Saat anggota DPD RI kelahiran Pulau Merbau, Kabupaten Kepulauan Meranti ini melakukan diskusi bersama aktivis lingkungan dan agraria diketahui bahwa persoalan agraria yang paling mengemuka di Riau sekarang ini adalah konflik antara PT Sumatera Riang Lestari (SRL) yang merupakan kontraktor PT Riau Andalan Pulp and Paper (RAPP) dengan masyarakat Pulau Padang di Kabupaten Meranti. Dikatakannya bahwa, selaku orang yang dilahirkan di daerah tersebut merasa prihatin terhadap perkembangan kasus ini, bahkan bersedih saat membaca jatuhnya korban tewas dan luka akibat konflik pertanahan yang tidak kunjung menemukan titik terang.

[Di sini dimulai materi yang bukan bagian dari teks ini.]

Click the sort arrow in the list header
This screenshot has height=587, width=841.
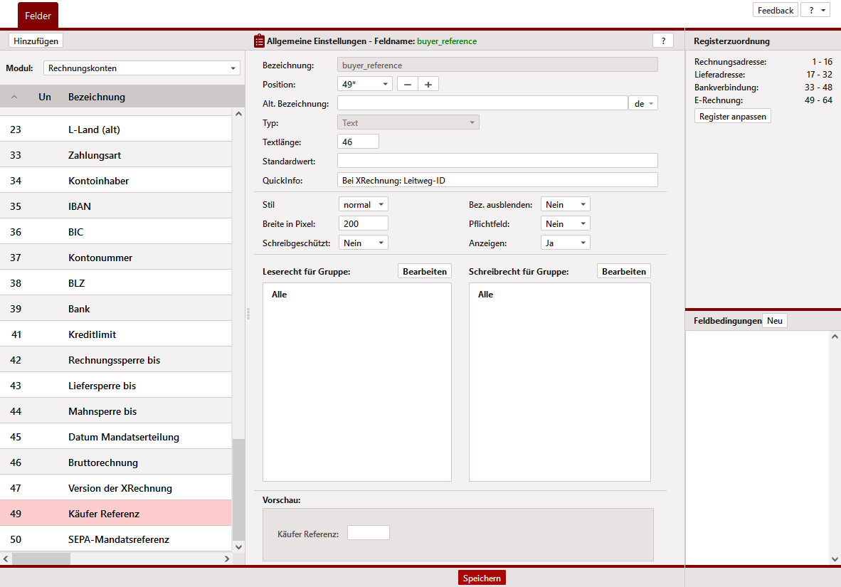point(14,97)
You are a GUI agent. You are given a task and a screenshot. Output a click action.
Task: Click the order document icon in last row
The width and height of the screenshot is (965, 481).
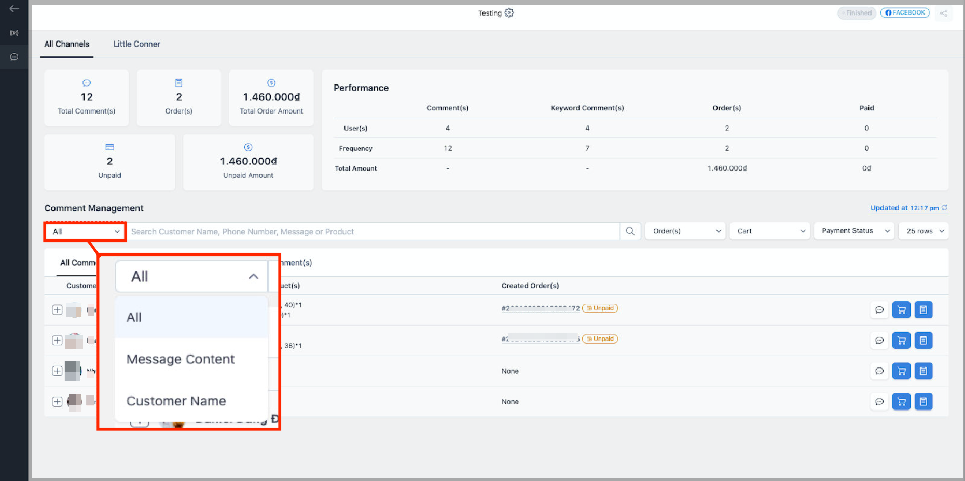coord(923,402)
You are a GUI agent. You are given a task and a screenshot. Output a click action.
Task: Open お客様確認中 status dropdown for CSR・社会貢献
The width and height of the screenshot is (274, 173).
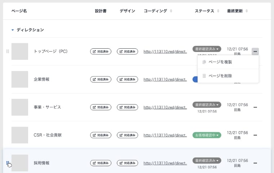(207, 135)
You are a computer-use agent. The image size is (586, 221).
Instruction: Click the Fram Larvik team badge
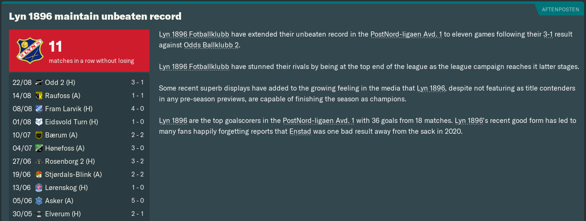(x=38, y=109)
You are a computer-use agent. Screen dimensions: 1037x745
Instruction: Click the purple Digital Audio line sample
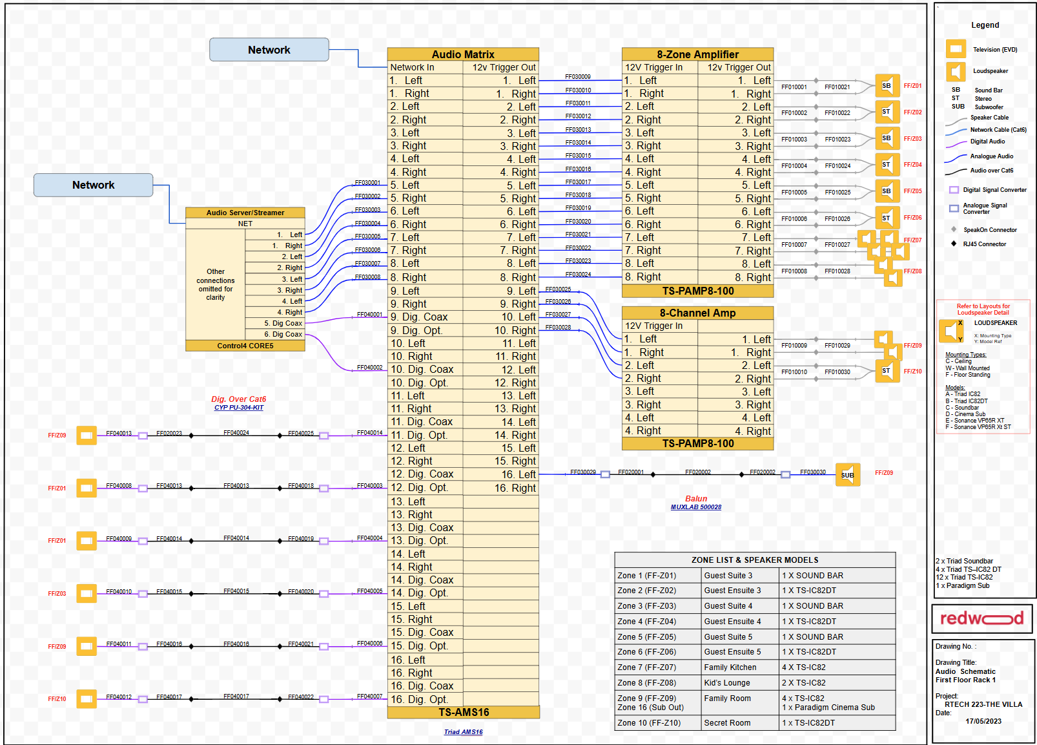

"Konflik ini bagi saya, bagaikan bencana yang sangat besar menimpa kampung halaman dan tanah kelahiran saya. Sudah ada korban yang jatuh dan terluka. Sudah terlampau banyak kerugian diderita oleh kedua belah pihak," terang perempuan dengan panggilan kecilnya Intsia (bahasa Latin yang berarti Merbau)
Perusahaan yang berniat melakukan investasi telah mengalami kerugian yang cukup besar, apalagi masyarakat disana yang juga telah kehilangan ketentraman, kenyamanan, dan pencarian penghidupan akibat tak kunjung selesainya masalah ini. "Melalui kesempatan ini, saya mengimbau agar semua pihak terkait segera duduk bersama untuk membicarakan jalan keluar terbaik, agar semua aktivitas ekonomi, politik, sosial, budaya masyarakat dapat berjalan sebagaimana mestinya," ucapnya.
Dikatakan, dirinya baru saja menerima surat edaran dari pimpinan Komite I DPD RI yang menangani persoalan konflik agraria untuk segera melakukan inventarisasi persoalan pertanahan yang terdapat di seluruh Indonesia. "Sebagai anak jati Riau, saya tentunya akan memprioritaskan upaya penyelesaian persoalan pertanahan di provinsi ini. Dan melalui kesempatan kali ini, saya mengimbau agar seluruh pihak yang merasa mengalami konflik pertanahan agar segera memberikan datanya kepada DPD RI hingga tanggal 10 September 2011. Data ini kemudian akan digodok dan dianalisa, supaya kemudian dicarikan upaya penyelesaiannya," jelas ibu dua orang anak ini.
Saat ditanya persoalan agraria di kabupaten Kepulauan Meranti, Wakil Ketua Komite II DPD RI ini mengungkapkan, dirinya menyerukan beberapa hal guna penyelesaian kasus ini di lapangan. "Saya mendengar jika banyak masyarakat yang dipanggil guna memberikan keterangan sebagai saksi dugaan tindakan kriminal berupa pembakaran eskavator serta pengerusakan lainnya oleh Kepolisian Resor Bengkalis. dan saya katakan, pemanggilan itu saya kira bukanlah sebuah solusi pemecahan kasus, apalagi bermaksud menyelesaikan akar persoalannya, yaitu konflik pertanahan," ucapnya.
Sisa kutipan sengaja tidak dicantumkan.